Overview of ESG Evaluation
Introduction of ESG Evaluation
'Sustainable management' is a phrase that has undoubtedly become a 21st century global issue.
Sustainable management is derived from 'sustainable development', which is defined as "Development that meets the needs of the present generation without compromising the ability of future generations to meet their needs" in the report 'Our Common Future’ published by the World Commission on Environment and Development in 1987.

The term ‘ESG’ stands for environment, society, and governance, and is a key factor the UN PRI (UN Principles for Responsible Investment) urges companies to consider when making investment decisions. Sustainable management is meant to enhance company stability through transparent governance, to help analyze each company's impact on the environment and society, and to help companies make a positive impact so they may achieve sustainable growth in the long run.
Goals of ESG Evaluation
the Korea Institute of Corporate Governance and Sustainability (KCGS) has developed its own ESG evaluation model to enhance the social responsibility of listed companies in Korea. It is meant to encourage ESG-centric activities while promoting responsible investment by investors. This model follows international standards such as ISO26000, etc., but as a Korean evaluation model taking into account the needs of Korean companies, it aims to provide information on principles and standards for socially responsible management.
ESG evaluation supplements the evaluations of social and environmental categories in existing governance evaluations in order to promote and enhance the sustainable development of listed corporations in Korea.
ESG Rating System
Since 2013, the ESG rating system has changed from the existing 5 grade system to the newly announced 7 grade system, with new grades of S and D added.

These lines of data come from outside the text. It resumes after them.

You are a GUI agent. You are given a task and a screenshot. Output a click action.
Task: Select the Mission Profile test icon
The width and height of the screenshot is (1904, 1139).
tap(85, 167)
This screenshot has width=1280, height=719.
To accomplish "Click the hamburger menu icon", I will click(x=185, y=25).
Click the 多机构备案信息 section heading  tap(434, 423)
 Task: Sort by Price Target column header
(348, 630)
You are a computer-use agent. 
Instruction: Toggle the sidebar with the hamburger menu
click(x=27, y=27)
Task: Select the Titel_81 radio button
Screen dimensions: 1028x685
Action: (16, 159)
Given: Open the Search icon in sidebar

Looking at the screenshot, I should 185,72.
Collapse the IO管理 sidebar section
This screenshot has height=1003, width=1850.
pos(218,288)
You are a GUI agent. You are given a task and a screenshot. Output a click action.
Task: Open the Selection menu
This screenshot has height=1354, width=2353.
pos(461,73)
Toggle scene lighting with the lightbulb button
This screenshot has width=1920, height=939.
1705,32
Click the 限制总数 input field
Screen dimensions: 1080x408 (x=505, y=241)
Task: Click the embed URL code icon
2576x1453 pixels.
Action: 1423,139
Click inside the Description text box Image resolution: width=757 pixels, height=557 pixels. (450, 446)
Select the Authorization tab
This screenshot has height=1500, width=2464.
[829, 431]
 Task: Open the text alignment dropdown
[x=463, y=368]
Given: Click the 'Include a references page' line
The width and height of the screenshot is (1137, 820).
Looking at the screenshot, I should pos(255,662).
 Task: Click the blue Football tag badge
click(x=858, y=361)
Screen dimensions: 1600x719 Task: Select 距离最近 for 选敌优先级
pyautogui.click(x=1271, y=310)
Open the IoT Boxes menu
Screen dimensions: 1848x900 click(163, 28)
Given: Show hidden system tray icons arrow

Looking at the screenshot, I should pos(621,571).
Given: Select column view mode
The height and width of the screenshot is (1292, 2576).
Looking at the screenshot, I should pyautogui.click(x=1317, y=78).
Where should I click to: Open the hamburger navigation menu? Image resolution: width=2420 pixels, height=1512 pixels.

Names and Interpretations of Each ESG Grade
ESG 등급별 명칭 및 해석 목록
Rating System Since 2013 Interpretations of Grades
S The company is fully equipped with the system proposed by the Korea Institute of Corporate Governance and Sustainability (KCGS) in its environmental, social, and corporate governance model standards, and has very little room to cause damage to shareholder value due to ESG risks.
A+ The company is fully compliant with the system proposed by the Korea Institute of Corporate Governance and Sustainability (KCGS) in its environmental, social, and corporate governance model standards, and has very little room to cause damage to shareholder value due to ESG risks.
A The company is mostly compliant with the system proposed by the Korea Institute of Corporate Governance and Sustainability (KCGS) in its environmental, social, and corporate governance model standards, and has a little room to cause damage to shareholder value due to ESG risks.
B+ The company needs to put more effort into the system proposed by the Korea Institute of Corporate Governance and Sustainability (KCGS) in its environmental, social, and corporate governance model standards, and has areas which may cause damage to shareholder value due to ESG risks.
B The company needs to put a lot of effort into the system proposed by the Korea Institute of Corporate Governance and Sustainability (KCGS) in its environmental, social, and corporate governance model standards, and has areas which will damage to shareholder value due to ESG risks.
C The company absolutely must put more effort into the system proposed by the Korea Institute of Corporate Governance and Sustainability (KCGS) in its environmental, social, and corporate governance model standards, and has large areas which will cause damage to shareholder value due to ESG risks.
D The company is barely using the system proposed by the Korea Institute of Corporate Governance and Sustainability (KCGS) in its environmental, social, and corporate governance model standards, and there is considerable concern over the inherent damage to shareholder value due to ESG risks.